Das Untersuchungsziel unseres Forschungsprojektes ist, die heterogene Sprach(en)welt der BKS-SprecherInnen in Wien anhand von vier Fallbeispielen darzustellen. Wir selbst haben uns für BKS als geografischen und sprachlichen Raum entschieden.

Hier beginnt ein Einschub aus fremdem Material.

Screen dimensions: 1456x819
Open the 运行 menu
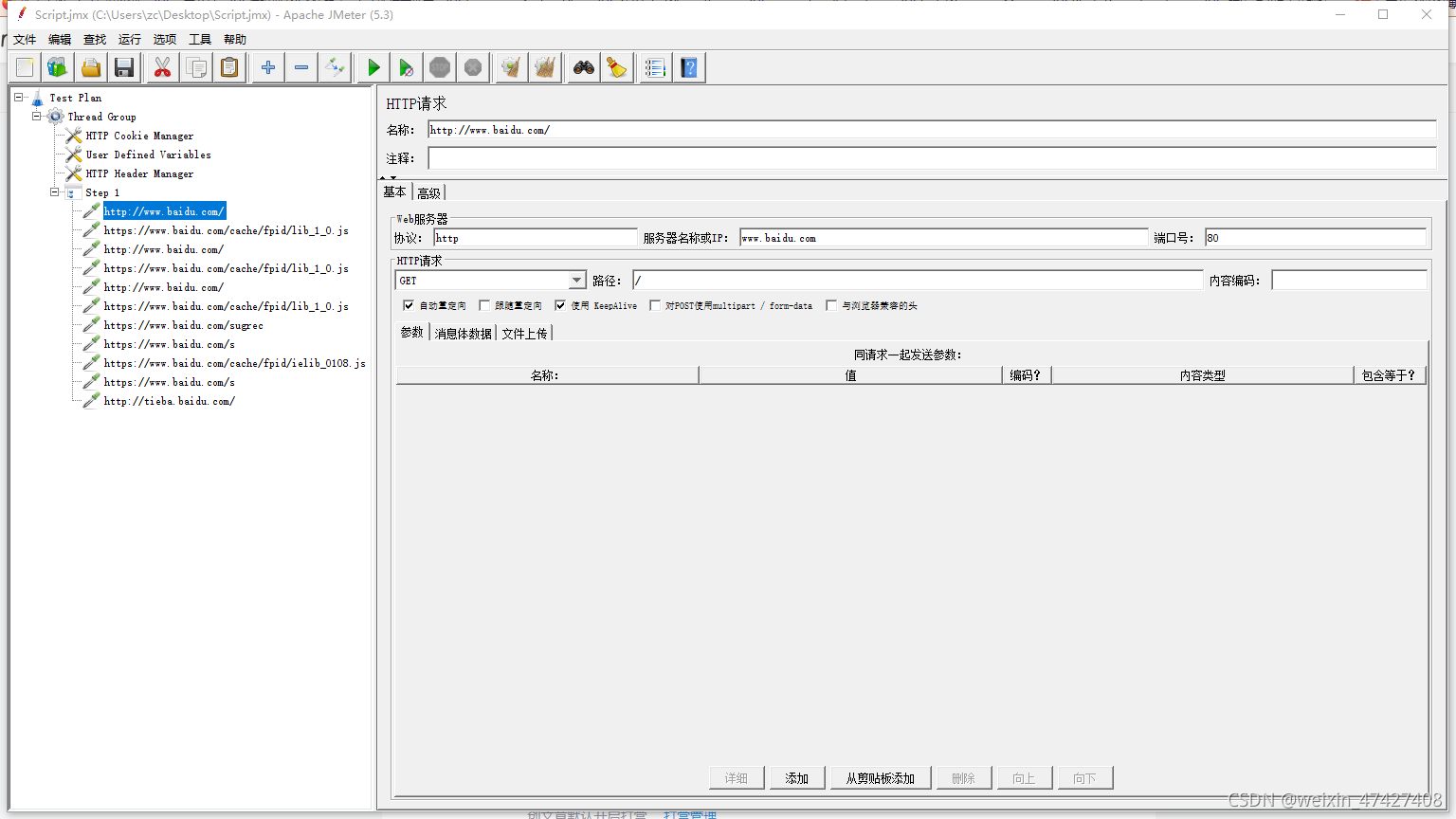(128, 39)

BKS begriffliche Zusammenfassung für bosnisch, kroatisch und serbisch hat nicht nur eine geografische und kulturelle, sondern vor allem eine starke politische Bedeutung. Obwohl unsere
ForschungspartnerInnen ihren Lebensmittelpunkt in Wien haben und sie nach eigenen Auskünften gerne in Österreich leben, haben sie alle einen mehr oder weniger engen Bezug zu ihren eigenen
Herkunftsländern oder den Herkunftsländern der eigenen Eltern und Verwandten. Fragen nach Nationalität, der ethnischen Zugehörigkeit der SprecherInnen und eigene und fremde
Abgrenzungsmechanischen zwischen den (neuen) neuen Nationalstaaten sind ein Thema im Leben der BKS-SprecherInnen. Die Verknüpfungen der BKS-Sprachen sind unter anderem auf Vorkommnisse in den
1990er-Jahren zurückzuführen. Im Jugoslawienkrieg kam es zum Zerfall Jugoslawiens, einhergehend mit der Bildung neuer Nationalstaaten. Diese Umbildungen hatten und haben Auswirkungen auf die
Leben der Menschen und deren Sprachenwelt. Aus serbokroatisch, dass die Region sprachlich einte, wurden offiziell bosnisch, kroatisch und serbisch. Der historische Zeitpunkt der
offiziellen Anerkennung der neuen Nationalsprachen ist nicht klar definiert. Neben den offiziellen Amtssprachen gibt es zahlreiche Dialekte und Sprachinseln innerhalb der Nationalstaaten. Die
Bezeichnungen sind eine Frage des sprachenpolitischen Handels, in diesem Zusammenahng stellen wir uns die Frage, ob man von drei verschiedenen Sprachen, von drei Varietäten oder einer gemeinsamen
BKS-Sprache sprechen kann. Diese grundsätzliche historisch gewachsene und politisch/kulturell aufgeladene Frage würde den Rahmen dieser Forschungsarbeit sprechen, sodass wir uns für das Feld der
BKS-SprecherInnen entschieden haben. Wir definieren unsere Gruppe anhand der selbst gewählten Zugehörigkeit der SprecherInnen, die bosnisch, kroatisch und/oder serbisch als ihre Muttersprache
ansehen.
Ein weiterer entscheidender Grund für eine gemeinsame Handhabung der BKS-Sprachen ist die große
Vielfalt und die Komplexität der BKS-SprecherInnen in Wien. Wer Teil der Community ist, ist je nach Selbstzuschreibung und Fremdidentität sehr unterschiedlich. Einige SprecherInnen bezeichnen
ihre Muttersprache nach wie vor als serbokroatisch oder sogar als "Jugo". Diese "Jugoidentität" eint Sprach- und Herkunfsbezeichnung, mit der SprecherInnen sowohl von innen als auch von außen
konfroniert werden. Unser Fokus liegt auf den sprachlichen alltäglichen Handlungen unserer InterviewpartnerInnen und deren persönlicher gelebter Mehrsprachigkeit.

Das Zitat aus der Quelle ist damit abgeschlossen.